Records in a dataset:
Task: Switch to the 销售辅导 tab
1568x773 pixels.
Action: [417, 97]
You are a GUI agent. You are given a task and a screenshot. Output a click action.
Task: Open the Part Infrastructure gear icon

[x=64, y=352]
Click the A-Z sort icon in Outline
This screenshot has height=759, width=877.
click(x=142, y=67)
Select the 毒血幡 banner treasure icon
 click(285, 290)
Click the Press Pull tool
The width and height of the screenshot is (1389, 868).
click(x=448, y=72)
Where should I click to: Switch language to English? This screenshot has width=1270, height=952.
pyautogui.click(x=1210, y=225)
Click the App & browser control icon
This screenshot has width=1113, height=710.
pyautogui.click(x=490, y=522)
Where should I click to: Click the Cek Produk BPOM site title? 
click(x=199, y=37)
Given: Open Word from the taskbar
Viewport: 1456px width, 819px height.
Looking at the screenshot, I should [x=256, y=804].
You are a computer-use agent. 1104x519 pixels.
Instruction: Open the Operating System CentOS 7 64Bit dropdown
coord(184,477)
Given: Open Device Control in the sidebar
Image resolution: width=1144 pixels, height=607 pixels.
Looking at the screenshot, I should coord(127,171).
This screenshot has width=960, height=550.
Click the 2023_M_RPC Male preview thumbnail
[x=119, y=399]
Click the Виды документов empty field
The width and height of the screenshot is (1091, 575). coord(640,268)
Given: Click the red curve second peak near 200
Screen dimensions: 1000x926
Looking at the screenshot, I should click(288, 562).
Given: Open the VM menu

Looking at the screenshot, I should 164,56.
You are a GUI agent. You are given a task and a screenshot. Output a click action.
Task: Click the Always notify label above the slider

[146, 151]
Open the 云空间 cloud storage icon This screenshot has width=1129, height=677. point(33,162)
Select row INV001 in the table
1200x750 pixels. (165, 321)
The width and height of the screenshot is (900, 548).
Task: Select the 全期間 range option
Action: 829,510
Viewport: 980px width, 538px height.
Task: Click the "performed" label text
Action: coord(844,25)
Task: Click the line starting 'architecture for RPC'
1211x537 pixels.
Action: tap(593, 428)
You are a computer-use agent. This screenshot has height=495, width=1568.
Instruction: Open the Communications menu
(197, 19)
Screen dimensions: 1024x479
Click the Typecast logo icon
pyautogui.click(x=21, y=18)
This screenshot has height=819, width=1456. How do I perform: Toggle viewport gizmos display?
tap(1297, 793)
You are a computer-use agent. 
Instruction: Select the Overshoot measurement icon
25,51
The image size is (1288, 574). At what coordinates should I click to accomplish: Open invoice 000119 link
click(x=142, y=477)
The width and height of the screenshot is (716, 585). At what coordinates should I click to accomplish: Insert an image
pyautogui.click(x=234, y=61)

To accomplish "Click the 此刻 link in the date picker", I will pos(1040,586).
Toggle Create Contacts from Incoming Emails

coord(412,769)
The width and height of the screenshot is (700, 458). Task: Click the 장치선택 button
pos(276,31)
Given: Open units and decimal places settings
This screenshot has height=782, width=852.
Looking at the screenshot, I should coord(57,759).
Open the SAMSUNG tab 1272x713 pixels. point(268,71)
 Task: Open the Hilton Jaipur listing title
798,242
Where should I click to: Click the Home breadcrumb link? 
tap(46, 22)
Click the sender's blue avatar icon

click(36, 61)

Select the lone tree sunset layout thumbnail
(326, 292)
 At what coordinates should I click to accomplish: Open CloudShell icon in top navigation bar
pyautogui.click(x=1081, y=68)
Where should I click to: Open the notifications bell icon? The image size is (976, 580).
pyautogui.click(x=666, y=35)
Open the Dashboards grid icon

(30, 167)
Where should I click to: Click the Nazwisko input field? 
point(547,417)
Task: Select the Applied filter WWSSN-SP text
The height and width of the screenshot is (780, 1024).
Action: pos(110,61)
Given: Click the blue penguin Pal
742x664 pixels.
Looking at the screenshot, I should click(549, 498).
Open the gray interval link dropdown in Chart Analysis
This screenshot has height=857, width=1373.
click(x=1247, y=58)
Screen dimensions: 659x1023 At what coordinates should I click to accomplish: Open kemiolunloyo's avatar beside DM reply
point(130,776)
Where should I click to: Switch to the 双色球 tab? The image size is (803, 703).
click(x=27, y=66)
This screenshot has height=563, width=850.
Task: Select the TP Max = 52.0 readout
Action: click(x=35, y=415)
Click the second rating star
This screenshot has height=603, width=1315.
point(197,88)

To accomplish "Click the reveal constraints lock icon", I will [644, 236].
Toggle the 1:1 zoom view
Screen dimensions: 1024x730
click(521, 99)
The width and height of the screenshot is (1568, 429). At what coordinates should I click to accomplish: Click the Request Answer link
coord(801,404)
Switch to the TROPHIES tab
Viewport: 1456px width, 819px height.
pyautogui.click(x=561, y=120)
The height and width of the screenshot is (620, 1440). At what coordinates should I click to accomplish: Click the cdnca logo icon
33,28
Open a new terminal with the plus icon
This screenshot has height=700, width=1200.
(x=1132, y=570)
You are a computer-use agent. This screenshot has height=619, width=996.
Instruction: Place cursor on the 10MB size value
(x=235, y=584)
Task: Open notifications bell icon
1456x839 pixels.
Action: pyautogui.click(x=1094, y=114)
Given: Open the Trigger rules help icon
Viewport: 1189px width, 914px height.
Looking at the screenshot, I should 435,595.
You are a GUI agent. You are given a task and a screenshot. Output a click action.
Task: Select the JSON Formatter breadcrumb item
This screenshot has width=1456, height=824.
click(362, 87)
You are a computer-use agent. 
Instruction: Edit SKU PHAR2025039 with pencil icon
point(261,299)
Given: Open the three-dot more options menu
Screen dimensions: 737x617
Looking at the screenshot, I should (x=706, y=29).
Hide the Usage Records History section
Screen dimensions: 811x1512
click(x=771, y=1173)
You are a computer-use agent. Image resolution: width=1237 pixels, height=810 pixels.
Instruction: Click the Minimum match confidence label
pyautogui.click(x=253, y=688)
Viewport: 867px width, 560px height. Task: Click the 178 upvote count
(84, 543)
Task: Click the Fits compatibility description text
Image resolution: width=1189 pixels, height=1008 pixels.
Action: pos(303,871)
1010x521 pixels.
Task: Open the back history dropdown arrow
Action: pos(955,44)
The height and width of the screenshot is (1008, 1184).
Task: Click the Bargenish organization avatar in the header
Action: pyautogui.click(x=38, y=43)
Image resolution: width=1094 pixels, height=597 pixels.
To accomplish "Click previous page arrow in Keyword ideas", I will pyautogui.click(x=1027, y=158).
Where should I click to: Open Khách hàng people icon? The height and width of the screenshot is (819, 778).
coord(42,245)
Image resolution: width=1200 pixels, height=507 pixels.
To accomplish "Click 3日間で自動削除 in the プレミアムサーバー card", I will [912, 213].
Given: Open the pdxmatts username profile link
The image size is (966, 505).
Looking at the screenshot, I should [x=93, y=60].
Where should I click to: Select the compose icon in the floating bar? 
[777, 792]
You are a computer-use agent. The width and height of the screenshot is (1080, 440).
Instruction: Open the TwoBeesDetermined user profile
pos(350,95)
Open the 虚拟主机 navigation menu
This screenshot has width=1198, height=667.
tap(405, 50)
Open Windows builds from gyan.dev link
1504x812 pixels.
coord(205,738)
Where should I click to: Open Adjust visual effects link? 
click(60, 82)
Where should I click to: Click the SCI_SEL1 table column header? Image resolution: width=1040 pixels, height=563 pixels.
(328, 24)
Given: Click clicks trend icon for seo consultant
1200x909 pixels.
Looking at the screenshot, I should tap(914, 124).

## [Goal]
Please reproduce the material above, swapping each "Where should I click to:" for "What should I click to:" and leaving everything else unchanged.

## [The reply]
Task: Switch to the 销售辅导 tab
1568x773 pixels.
Action: [417, 97]
You are a GUI agent. You are given a task and a screenshot. Output a click action.
Task: Open the Part Infrastructure gear icon

[x=64, y=352]
Click the A-Z sort icon in Outline
This screenshot has height=759, width=877.
click(x=142, y=67)
Select the 毒血幡 banner treasure icon
 click(285, 290)
Click the Press Pull tool
The width and height of the screenshot is (1389, 868).
click(x=448, y=72)
What should I click to: Switch language to English? This screenshot has width=1270, height=952.
pyautogui.click(x=1210, y=225)
Click the App & browser control icon
This screenshot has width=1113, height=710.
pyautogui.click(x=490, y=522)
What should I click to: Click the Cek Produk BPOM site title? 
click(x=199, y=37)
Given: Open Word from the taskbar
Viewport: 1456px width, 819px height.
Looking at the screenshot, I should [x=256, y=804].
You are a computer-use agent. 1104x519 pixels.
Instruction: Open the Operating System CentOS 7 64Bit dropdown
coord(184,477)
Given: Open Device Control in the sidebar
Image resolution: width=1144 pixels, height=607 pixels.
Looking at the screenshot, I should coord(127,171).
This screenshot has width=960, height=550.
Click the 2023_M_RPC Male preview thumbnail
[x=119, y=399]
Click the Виды документов empty field
The width and height of the screenshot is (1091, 575). coord(640,268)
Given: Click the red curve second peak near 200
Screen dimensions: 1000x926
Looking at the screenshot, I should click(288, 562).
Given: Open the VM menu

Looking at the screenshot, I should 164,56.
You are a GUI agent. You are given a task and a screenshot. Output a click action.
Task: Click the Always notify label above the slider

[146, 151]
Open the 云空间 cloud storage icon This screenshot has width=1129, height=677. point(33,162)
Select row INV001 in the table
1200x750 pixels. (165, 321)
The width and height of the screenshot is (900, 548).
Task: Select the 全期間 range option
Action: 829,510
Viewport: 980px width, 538px height.
Task: Click the "performed" label text
Action: coord(844,25)
Task: Click the line starting 'architecture for RPC'
1211x537 pixels.
Action: tap(593, 428)
You are a computer-use agent. This screenshot has height=495, width=1568.
Instruction: Open the Communications menu
(197, 19)
Screen dimensions: 1024x479
Click the Typecast logo icon
pyautogui.click(x=21, y=18)
This screenshot has height=819, width=1456. How do I perform: Toggle viewport gizmos display?
tap(1297, 793)
You are a computer-use agent. 
Instruction: Select the Overshoot measurement icon
25,51
The image size is (1288, 574). At what coordinates should I click to accomplish: Open invoice 000119 link
click(x=142, y=477)
The width and height of the screenshot is (716, 585). At what coordinates should I click to accomplish: Insert an image
pyautogui.click(x=234, y=61)

To accomplish "Click the 此刻 link in the date picker", I will pos(1040,586).
Toggle Create Contacts from Incoming Emails

coord(412,769)
The width and height of the screenshot is (700, 458). Task: Click the 장치선택 button
pos(276,31)
Given: Open units and decimal places settings
This screenshot has height=782, width=852.
Looking at the screenshot, I should coord(57,759).
Open the SAMSUNG tab 1272x713 pixels. point(268,71)
 Task: Open the Hilton Jaipur listing title
798,242
What should I click to: Click the Home breadcrumb link? 
tap(46, 22)
Click the sender's blue avatar icon

click(36, 61)

Select the lone tree sunset layout thumbnail
(326, 292)
 At what coordinates should I click to accomplish: Open CloudShell icon in top navigation bar
pyautogui.click(x=1081, y=68)
What should I click to: Open the notifications bell icon? The image size is (976, 580).
pyautogui.click(x=666, y=35)
Open the Dashboards grid icon

(30, 167)
What should I click to: Click the Nazwisko input field? 
point(547,417)
Task: Select the Applied filter WWSSN-SP text
The height and width of the screenshot is (780, 1024).
Action: pos(110,61)
Given: Click the blue penguin Pal
742x664 pixels.
Looking at the screenshot, I should click(549, 498).
Open the gray interval link dropdown in Chart Analysis
This screenshot has height=857, width=1373.
click(x=1247, y=58)
Screen dimensions: 659x1023 At what coordinates should I click to accomplish: Open kemiolunloyo's avatar beside DM reply
point(130,776)
What should I click to: Switch to the 双色球 tab? The image size is (803, 703).
click(x=27, y=66)
This screenshot has height=563, width=850.
Task: Select the TP Max = 52.0 readout
Action: click(x=35, y=415)
Click the second rating star
This screenshot has height=603, width=1315.
point(197,88)

To accomplish "Click the reveal constraints lock icon", I will [644, 236].
Toggle the 1:1 zoom view
Screen dimensions: 1024x730
click(521, 99)
The width and height of the screenshot is (1568, 429). At what coordinates should I click to accomplish: Click the Request Answer link
coord(801,404)
Switch to the TROPHIES tab
Viewport: 1456px width, 819px height.
pyautogui.click(x=561, y=120)
The height and width of the screenshot is (620, 1440). At what coordinates should I click to accomplish: Click the cdnca logo icon
33,28
Open a new terminal with the plus icon
This screenshot has height=700, width=1200.
(x=1132, y=570)
You are a computer-use agent. This screenshot has height=619, width=996.
Instruction: Place cursor on the 10MB size value
(x=235, y=584)
Task: Open notifications bell icon
1456x839 pixels.
Action: pyautogui.click(x=1094, y=114)
Given: Open the Trigger rules help icon
Viewport: 1189px width, 914px height.
Looking at the screenshot, I should 435,595.
You are a GUI agent. You are given a task and a screenshot. Output a click action.
Task: Select the JSON Formatter breadcrumb item
This screenshot has width=1456, height=824.
click(362, 87)
You are a computer-use agent. 
Instruction: Edit SKU PHAR2025039 with pencil icon
point(261,299)
Given: Open the three-dot more options menu
Screen dimensions: 737x617
Looking at the screenshot, I should (x=706, y=29).
Hide the Usage Records History section
Screen dimensions: 811x1512
click(x=771, y=1173)
You are a computer-use agent. Image resolution: width=1237 pixels, height=810 pixels.
Instruction: Click the Minimum match confidence label
pyautogui.click(x=253, y=688)
Viewport: 867px width, 560px height. Task: Click the 178 upvote count
(84, 543)
Task: Click the Fits compatibility description text
Image resolution: width=1189 pixels, height=1008 pixels.
Action: pos(303,871)
1010x521 pixels.
Task: Open the back history dropdown arrow
Action: pos(955,44)
The height and width of the screenshot is (1008, 1184).
Task: Click the Bargenish organization avatar in the header
Action: pyautogui.click(x=38, y=43)
Image resolution: width=1094 pixels, height=597 pixels.
To accomplish "Click previous page arrow in Keyword ideas", I will pyautogui.click(x=1027, y=158).
What should I click to: Open Khách hàng people icon? The height and width of the screenshot is (819, 778).
coord(42,245)
Image resolution: width=1200 pixels, height=507 pixels.
To accomplish "Click 3日間で自動削除 in the プレミアムサーバー card", I will [912, 213].
Given: Open the pdxmatts username profile link
The image size is (966, 505).
Looking at the screenshot, I should [x=93, y=60].
What should I click to: Select the compose icon in the floating bar? 
[777, 792]
You are a computer-use agent. The width and height of the screenshot is (1080, 440).
Instruction: Open the TwoBeesDetermined user profile
pos(350,95)
Open the 虚拟主机 navigation menu
This screenshot has width=1198, height=667.
tap(405, 50)
Open Windows builds from gyan.dev link
1504x812 pixels.
coord(205,738)
What should I click to: Open Adjust visual effects link? 
click(60, 82)
What should I click to: Click the SCI_SEL1 table column header? Image resolution: width=1040 pixels, height=563 pixels.
(328, 24)
Given: Click clicks trend icon for seo consultant
1200x909 pixels.
Looking at the screenshot, I should tap(914, 124).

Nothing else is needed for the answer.